A bracing glass of carrot juice!

Jollzwhin posted:

It isn't surprising that people don't want to work when they can work themselves to the bone and earn 1/100th or less of the owner's salary. Salary caps should be implemented in football and in the rest of the UK. Reminder that boardroom pay went up on average by 55% this year, the minimum we can do is tax the bastards to the hilt.

Also don't forget that historically a lot of people who are out of work were employed by heavy industry, something that just doesn't exist in the same scale in the UK any more. They have no experience or qualifications for anything else and so many of them are essentially unemployable due to the existence of younger, cheaper people who are in the same position.

MrL_JaKiri
Sep 23, 2003

A bracing glass of carrot juice!
Tax rates (and indeed wages) affect football significantly. I am not basing my argument upon what footballers want because it's completely immaterial.

MrL_JaKiri
Sep 23, 2003

A bracing glass of carrot juice!

Carrier posted:

You do not see why but it happens due to simply supply and demand of labour.

Wages are not set by supply and demand of labour anywhere near as much as supporters of laissez faire economics would have us believe.

Compare, for example, the number of people who apply for jobs in the city vs the number of people who apply for a research position in, say, superconducting physics.

Far, far, far more people apply for the first job.

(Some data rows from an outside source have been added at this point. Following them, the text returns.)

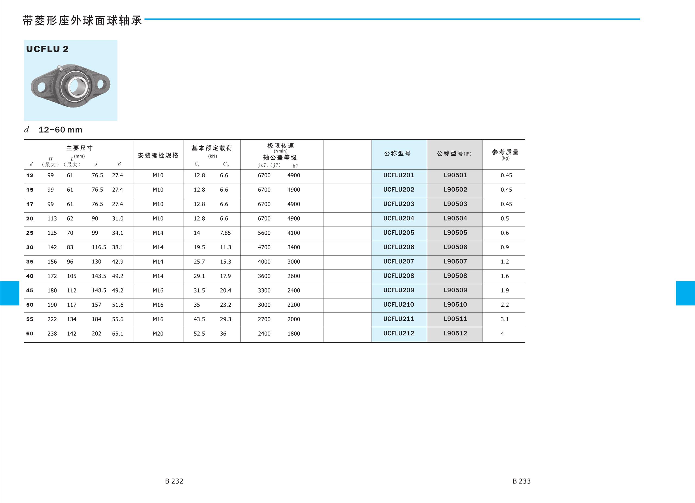The image size is (695, 503).
Task: Click the UCFLU212 model number
Action: pos(398,333)
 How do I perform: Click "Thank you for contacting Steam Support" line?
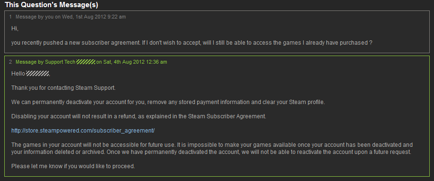pyautogui.click(x=63, y=88)
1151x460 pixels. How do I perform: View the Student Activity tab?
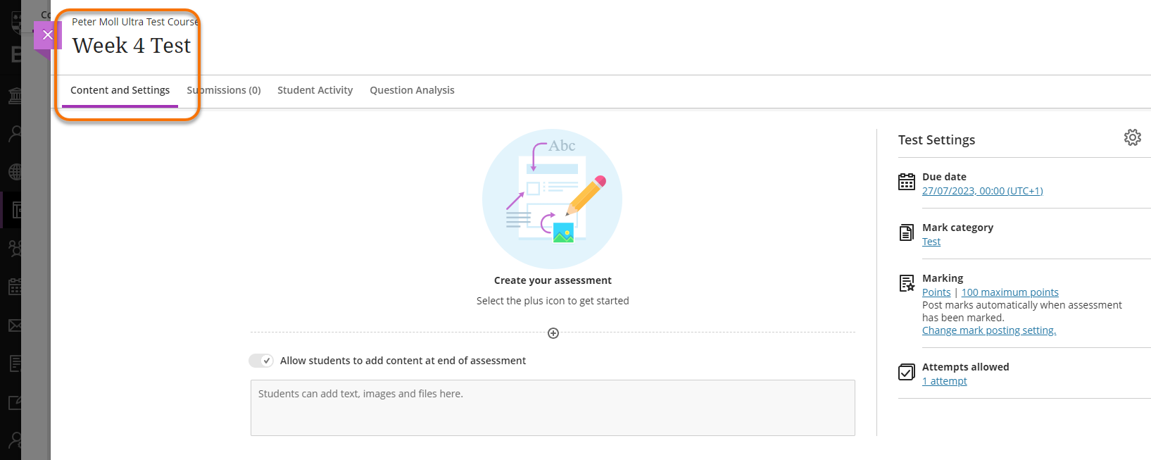coord(315,90)
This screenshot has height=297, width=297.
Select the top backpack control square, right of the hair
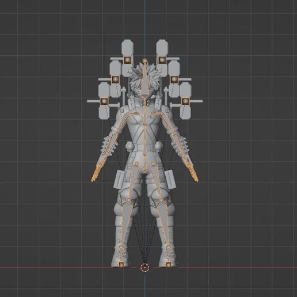[162, 60]
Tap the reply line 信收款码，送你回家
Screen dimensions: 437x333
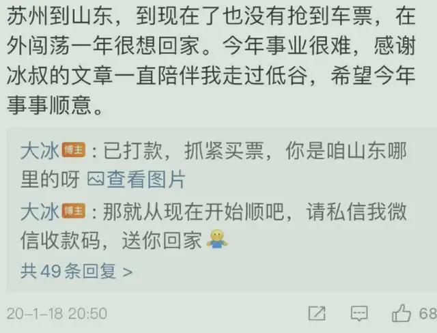(111, 240)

Almost all of them will be capable, because many high paying jobs in the city do not require much skill (some of course require a huge amount of skill, but they are not unique in being high paying) but because so many people apply they set the barriers for entry extremely high just because they can.

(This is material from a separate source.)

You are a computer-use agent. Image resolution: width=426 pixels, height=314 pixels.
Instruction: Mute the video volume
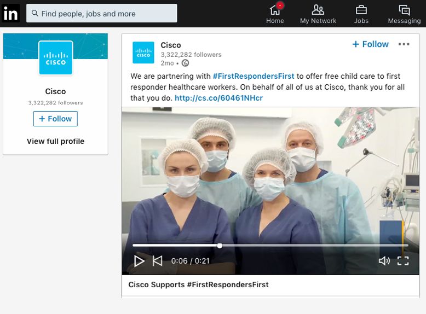[384, 261]
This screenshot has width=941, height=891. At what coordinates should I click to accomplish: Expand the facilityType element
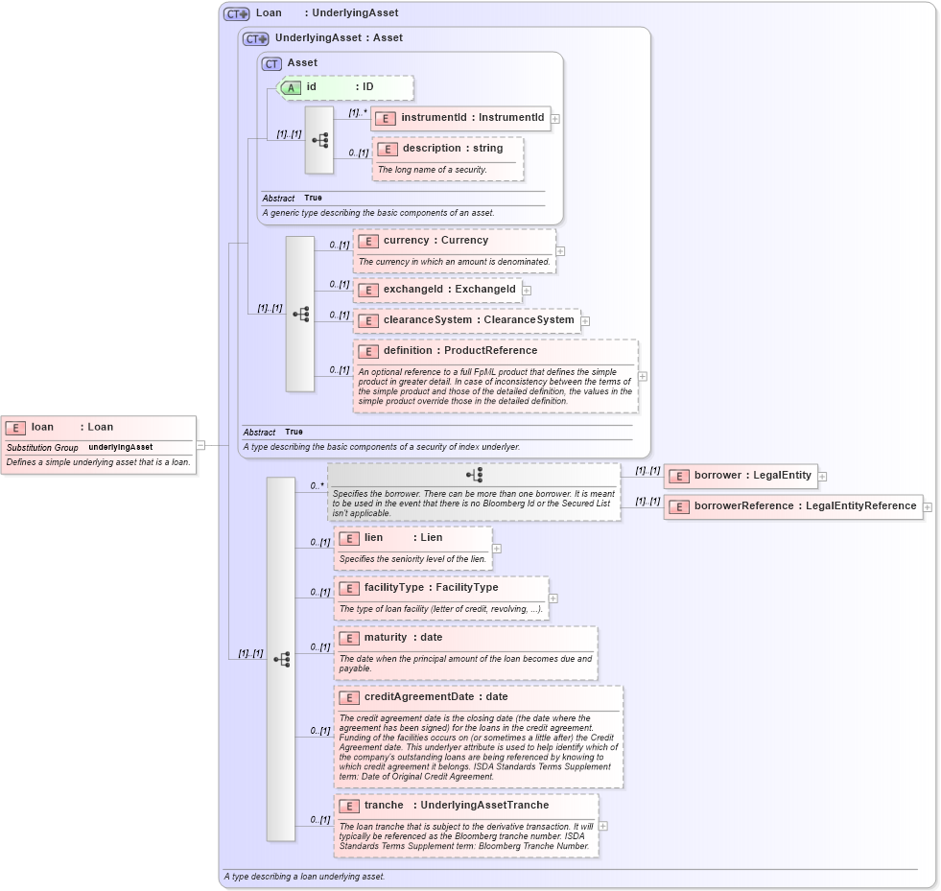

And I am yet to be convinced that many CEOs have any economic skill whatsoever, the decisions a lot of them take are obviously wrong (both from an ideological and a purely results-based standpoint) yet they keep on being CEOs because they've had the job before and so must know what they're doing.

It's like football management, how many managers get jobs just because they have been a high profile manager elsewhere?

Supply and demand still is a factor, but in many cases the idea of how much supply or demand there is appears to be decades old.

MrL_JaKiri fucked around with this message at 13:14 on Nov 6, 2010

MrL_JaKiri
Sep 23, 2003

A bracing glass of carrot juice!
Pretty much all (if not all) the socialists in the D&D thread are on day trips from the LF UK thread.

Adbot
ADBOT LOVES YOU

MrL_JaKiri
Sep 23, 2003

A bracing glass of carrot juice!
Season tickets, though. How are they counted in match day income?